第一章



糸が切れたように。ハッと我に返ったが直後突き動かされるようにして表の通りに飛び出したがそこに先程の少年たちの姿はなかった。見つけたところでどうなんだという話ではあるが何となくその背が遠ざかっていくのをこの目で見守りたかったのだ。

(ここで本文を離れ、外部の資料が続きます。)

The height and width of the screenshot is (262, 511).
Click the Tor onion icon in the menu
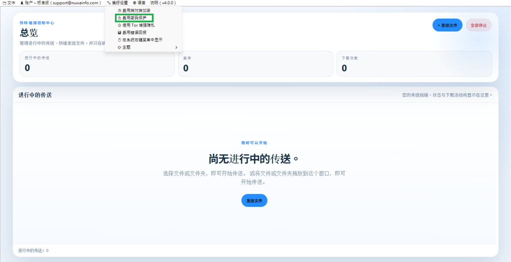tap(119, 25)
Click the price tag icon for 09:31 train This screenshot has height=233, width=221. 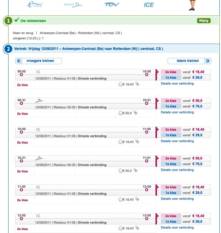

シャワーのように浴びせられる喧騒の中でルーティは呆然と立ち尽くす。一時間や二時間、或いはもっと長い時間あの路地裏でやり取りをしていたような気さえするのに一番見失ってはいけない仲間たちの背中を見つけられたのは幸運と言うべきか。


何だか。

狐につままれたような時間だったな──


「ルーティ!」

情緒もへったくれもない──なんて言うのは西の国で若くして戦場を駆け、封印の剣を携えて活躍したともされる若獅子に向けるのは酷だろうか。

「お前っ、お前さぁっ」

それでもまあ勝手に抜け出した挙げ句感傷に浸っていたのはこっちの都合且つ責任ですし。

「本当にアイツの」

と言ったところで引き剥がされるまでがお約束。

「ハイハイ。そこまで」
「まったく君という人は」

意外だと感じたのは飛び付いてきた若獅子の二つ名を持つ赤髪の青年ロイを宥めたのがカービィともう一人、英雄王の二つ名を持つ一国の王子たる青髪の青年マルスだったという点。引かれた線を跨いだ仲と見て取れるこの三人はそんなにも飛行機の中で話の馬があったということだろうか。羨ましい。

「いやだって、──あだぁッ!?」

何を言いかけたのか知らないが発言を遮るようにしてロイの頭の上に振り下ろされたのは、表面の星の模様が特徴的な一見してポップなデザインに落とし込まれた木槌だった。大きさにして一メートルまでいかないくらいといえそんなもので叩かれたら痛いどころの騒ぎではないような。

「何すんだよ!?」
「余計なこと話そうとするからでしょ」
「……通行人が見てるよ」

そこはまあギャグシーンという処理が為されたのか出血こそしているものの命に別状はないようで。あはは、とルーティはぎこちなく笑ってみせながら少し先を歩くウルフを見つけると聞こえてはいないであろう断りを入れながらその場から退散する。

「ウルフっ!」

といった具合に駆け付けてきたルーティが隣に並ぶもズボンのポケットに手を突っ込みながら歩くその人は一切視線を寄越さなかった。

「おい」

かと思えば。

「何をしていた」

ちっとも気に掛けていないわけでもないようで。

「落とし物を拾ったから届けにいったんだよ」

疾しいことは何ひとつない。確かにあの時会ったあの人は思わず目を奪われるような惹きつけられる何かがあったけど説明するほどでも。ルーティの返答にウルフは暫く黙っていたがそれ以上でもそれ以下でもないと判断したのか短く息を吐き出しながら。